Dennoch ist und bleibt es erschreckend, dass dieses Thema auch von führenden Zeitschriften und Fachpublikationen noch immer so stiefmütterlich behandelt wird. Niemand erwartet von den Herstellern, dass diese ihre Sicherheitsprotokolle öffentlich machen. Aber das Thema IT-Sicherheit muss zwingend thematisiert werden, wenn wir uns dem Thema autonomes Fahren weiterhin widmen möchten. Denn ohne eine umfassende Absicherung und auch ohne gesetzliche Vorgaben in diesem Bereich wird es auf Dauer nicht funktionieren.

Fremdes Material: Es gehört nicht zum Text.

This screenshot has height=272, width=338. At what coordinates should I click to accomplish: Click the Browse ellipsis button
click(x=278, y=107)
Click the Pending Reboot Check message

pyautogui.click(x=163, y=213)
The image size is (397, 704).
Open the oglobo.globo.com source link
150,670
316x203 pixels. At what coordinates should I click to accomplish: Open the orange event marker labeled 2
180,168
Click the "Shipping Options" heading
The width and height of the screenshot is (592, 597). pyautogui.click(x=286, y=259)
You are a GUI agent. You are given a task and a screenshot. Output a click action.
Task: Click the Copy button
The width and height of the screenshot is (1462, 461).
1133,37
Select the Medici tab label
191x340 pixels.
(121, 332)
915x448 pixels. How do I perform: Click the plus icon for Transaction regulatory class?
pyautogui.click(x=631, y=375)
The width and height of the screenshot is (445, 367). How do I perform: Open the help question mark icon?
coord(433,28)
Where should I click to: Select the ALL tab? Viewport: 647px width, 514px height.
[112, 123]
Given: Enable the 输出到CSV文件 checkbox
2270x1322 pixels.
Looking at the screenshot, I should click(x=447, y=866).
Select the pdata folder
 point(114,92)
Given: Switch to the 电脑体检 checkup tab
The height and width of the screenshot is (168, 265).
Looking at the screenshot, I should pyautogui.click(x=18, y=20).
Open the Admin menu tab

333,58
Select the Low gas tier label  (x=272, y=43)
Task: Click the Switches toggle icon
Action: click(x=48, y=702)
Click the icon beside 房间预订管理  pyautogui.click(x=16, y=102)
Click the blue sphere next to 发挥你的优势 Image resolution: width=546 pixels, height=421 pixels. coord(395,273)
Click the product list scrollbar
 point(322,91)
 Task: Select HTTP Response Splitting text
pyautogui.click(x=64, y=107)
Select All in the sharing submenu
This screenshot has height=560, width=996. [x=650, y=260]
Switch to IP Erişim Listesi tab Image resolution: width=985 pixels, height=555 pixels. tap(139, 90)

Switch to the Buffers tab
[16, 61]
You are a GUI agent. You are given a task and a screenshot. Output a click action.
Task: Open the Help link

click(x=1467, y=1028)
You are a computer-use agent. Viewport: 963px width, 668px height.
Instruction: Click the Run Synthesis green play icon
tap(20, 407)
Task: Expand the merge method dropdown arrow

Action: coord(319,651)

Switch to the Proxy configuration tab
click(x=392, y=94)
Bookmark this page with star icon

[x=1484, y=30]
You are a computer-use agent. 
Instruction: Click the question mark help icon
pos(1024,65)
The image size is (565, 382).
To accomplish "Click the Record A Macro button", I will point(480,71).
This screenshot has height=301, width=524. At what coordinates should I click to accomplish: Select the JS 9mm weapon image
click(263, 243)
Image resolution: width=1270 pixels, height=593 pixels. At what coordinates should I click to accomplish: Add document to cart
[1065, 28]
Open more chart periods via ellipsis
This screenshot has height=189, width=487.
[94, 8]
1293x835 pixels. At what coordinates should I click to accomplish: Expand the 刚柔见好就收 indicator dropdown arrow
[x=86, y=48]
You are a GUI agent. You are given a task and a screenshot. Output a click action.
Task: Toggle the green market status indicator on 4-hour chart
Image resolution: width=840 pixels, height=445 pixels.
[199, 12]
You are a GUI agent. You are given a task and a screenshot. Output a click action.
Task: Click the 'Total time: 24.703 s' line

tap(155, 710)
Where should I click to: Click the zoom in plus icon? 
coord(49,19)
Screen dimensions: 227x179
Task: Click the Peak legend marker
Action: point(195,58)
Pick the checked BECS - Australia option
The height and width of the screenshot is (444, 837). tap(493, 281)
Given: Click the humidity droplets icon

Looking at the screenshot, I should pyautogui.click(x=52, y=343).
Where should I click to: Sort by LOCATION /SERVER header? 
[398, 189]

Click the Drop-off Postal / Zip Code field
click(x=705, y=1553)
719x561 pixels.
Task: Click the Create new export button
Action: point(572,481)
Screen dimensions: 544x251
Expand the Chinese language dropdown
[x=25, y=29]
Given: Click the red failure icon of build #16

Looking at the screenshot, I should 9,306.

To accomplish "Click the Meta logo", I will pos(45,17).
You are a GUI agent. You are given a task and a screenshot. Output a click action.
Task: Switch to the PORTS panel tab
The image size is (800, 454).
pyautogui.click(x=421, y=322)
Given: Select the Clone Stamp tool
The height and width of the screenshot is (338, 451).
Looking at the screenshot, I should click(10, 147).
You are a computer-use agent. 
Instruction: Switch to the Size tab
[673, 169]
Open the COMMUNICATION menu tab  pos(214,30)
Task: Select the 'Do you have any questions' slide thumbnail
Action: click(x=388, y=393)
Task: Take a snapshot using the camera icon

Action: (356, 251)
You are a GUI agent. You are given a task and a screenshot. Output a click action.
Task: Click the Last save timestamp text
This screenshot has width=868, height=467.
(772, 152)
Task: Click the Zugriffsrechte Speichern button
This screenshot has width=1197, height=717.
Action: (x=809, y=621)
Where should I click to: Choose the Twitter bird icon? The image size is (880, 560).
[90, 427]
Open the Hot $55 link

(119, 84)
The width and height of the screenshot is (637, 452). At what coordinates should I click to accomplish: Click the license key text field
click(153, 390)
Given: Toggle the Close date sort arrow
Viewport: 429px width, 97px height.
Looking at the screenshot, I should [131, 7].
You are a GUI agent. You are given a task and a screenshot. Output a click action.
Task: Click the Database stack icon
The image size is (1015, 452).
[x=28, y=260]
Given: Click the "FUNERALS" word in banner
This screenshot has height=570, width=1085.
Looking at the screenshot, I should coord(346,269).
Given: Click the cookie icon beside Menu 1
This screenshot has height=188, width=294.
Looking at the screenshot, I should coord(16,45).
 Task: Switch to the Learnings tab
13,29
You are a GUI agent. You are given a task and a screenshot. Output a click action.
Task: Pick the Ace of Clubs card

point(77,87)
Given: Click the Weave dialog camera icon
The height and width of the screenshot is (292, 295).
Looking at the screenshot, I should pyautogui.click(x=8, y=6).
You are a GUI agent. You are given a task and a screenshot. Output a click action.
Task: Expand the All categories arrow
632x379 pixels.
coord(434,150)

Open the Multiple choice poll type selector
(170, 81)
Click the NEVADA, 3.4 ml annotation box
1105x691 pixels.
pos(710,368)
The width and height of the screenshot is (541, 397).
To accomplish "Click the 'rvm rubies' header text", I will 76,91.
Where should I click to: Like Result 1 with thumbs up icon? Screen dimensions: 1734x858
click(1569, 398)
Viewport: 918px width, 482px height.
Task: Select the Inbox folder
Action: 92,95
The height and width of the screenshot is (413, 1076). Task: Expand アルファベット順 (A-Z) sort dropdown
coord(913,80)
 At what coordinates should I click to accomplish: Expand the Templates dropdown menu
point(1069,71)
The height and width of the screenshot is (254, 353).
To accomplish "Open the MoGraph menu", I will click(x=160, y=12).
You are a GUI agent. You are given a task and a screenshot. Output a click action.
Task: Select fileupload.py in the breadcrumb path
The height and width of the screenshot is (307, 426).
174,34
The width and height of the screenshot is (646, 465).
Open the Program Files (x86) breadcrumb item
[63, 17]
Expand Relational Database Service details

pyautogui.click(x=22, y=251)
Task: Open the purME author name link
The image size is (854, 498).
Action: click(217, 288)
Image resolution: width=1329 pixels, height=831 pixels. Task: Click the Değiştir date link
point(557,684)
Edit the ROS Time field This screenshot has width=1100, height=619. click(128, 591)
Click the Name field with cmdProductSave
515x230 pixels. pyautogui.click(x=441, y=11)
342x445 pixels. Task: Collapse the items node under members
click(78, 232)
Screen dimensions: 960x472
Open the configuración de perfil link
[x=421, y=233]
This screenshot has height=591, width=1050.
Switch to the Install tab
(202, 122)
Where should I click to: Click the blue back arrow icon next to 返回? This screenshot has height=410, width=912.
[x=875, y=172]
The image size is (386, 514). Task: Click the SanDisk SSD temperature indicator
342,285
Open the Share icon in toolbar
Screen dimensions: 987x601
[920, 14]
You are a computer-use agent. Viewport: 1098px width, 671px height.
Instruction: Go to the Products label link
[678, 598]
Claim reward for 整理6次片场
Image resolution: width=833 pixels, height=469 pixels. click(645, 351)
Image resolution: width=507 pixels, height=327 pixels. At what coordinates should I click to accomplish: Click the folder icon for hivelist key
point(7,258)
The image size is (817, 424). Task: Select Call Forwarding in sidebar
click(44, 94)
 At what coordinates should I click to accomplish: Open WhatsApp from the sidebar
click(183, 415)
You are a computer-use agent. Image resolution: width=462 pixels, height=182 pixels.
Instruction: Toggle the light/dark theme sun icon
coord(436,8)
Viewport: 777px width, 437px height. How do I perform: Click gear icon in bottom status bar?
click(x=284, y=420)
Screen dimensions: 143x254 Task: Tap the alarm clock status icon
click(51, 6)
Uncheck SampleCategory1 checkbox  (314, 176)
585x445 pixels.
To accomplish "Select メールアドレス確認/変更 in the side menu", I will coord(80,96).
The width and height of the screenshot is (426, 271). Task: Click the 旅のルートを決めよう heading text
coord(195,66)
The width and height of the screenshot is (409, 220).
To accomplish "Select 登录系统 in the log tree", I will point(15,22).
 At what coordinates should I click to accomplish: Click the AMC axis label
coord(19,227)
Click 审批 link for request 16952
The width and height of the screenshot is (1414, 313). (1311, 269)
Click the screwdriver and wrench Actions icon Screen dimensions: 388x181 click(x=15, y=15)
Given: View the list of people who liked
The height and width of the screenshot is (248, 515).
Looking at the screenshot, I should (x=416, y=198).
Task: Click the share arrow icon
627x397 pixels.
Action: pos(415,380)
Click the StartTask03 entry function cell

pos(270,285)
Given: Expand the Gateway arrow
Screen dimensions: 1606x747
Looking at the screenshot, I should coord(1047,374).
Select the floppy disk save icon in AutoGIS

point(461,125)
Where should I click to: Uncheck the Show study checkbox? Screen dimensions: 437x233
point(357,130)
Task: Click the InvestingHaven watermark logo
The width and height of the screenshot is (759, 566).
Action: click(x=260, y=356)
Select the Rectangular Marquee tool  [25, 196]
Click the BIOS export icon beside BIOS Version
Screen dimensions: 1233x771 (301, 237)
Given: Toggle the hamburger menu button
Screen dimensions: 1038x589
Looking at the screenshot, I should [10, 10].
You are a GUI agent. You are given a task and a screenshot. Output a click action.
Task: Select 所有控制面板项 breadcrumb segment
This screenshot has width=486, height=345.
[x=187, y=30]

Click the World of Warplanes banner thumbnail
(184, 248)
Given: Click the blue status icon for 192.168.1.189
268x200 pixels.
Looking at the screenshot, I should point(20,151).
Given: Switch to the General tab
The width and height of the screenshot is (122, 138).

Fazit: Es wird keine Level 5 – Autonomie geben, ohne umfassende Sicherheitsnetze

Auch wenn das Themenfeld noch immer kaum Beachtung findet, wissen die Automobilhersteller und viele Zulieferer bereits, dass es beim Thema Sicherheit der IT-Systeme der einzelnen Fahrzeuge und der Fahrzeugflotten noch erheblichen Verbesserungsbedarf gibt. Denn das autonome Fahren ist in vielen Bereichen technisch bereits möglich. In der Theorie können viele Fahrzeuge auch heute schon die meisten Anforderungen für das autonome Fahren im Level 5 erfüllen. Doch der Sicherheitsaspekt spielt eine so große Rolle, dass es nicht einmal zu ersten Tests kommen kann, da die Gefahren für die Insassen und das Umfeld einfach zu groß wären. Selbst bei vollem Vertrauen in die Fähigkeiten des Fahrzeugs autonom unterwegs zu sein und im Straßenverkehr keine Fehler zu machen, ist die Gefahr eines Angriffs von außen aktuell noch zu groß.

stock.adobe.com © kinwun (#548275476)

Ob es hier jemals zu starken Änderungen kommen wird, hängt von vielen verschiedenen Faktoren ab. Zunächst einmal muss allerdings auch in der breiten Bevölkerung ein Bewusstsein für die potenziellen Gefahren geschaffen werden. Erst dann, wenn der normale Nutzer begreift, dass autonomes Fahren nicht nur mit Komfort verbunden ist, sondern auch Gefahren abseits der Verkehrsbeherrschung des Fahrzeuges bietet, kann ein ordentlicher und wichtiger Diskurs stattfinden. Hinzu kommt, dass von Seiten des Gesetzgebers auch neue Richtlinien und Normen, genau diese Sicherheit betreffend, erst einmal geschaffen werden müssen. Wer sich die Digitalisierung in Deutschland anschaut, wird schnell feststellen, dass wir in dieser Hinsicht definitiv ein Problem bekommen werden. Zumal es Regulierungen geben muss, welche sich nicht nur auf einzelne Länder beschränken. Die unterschiedlichen Haftungsfragen, man schaue nur auf den Unterschied zwischen Amerika und der EU, sind dabei noch überhaupt nicht berücksichtigt. Ob die Zukunft autonomes Fahren mit sich bringen wird, steht dementsprechend noch in den Sternen.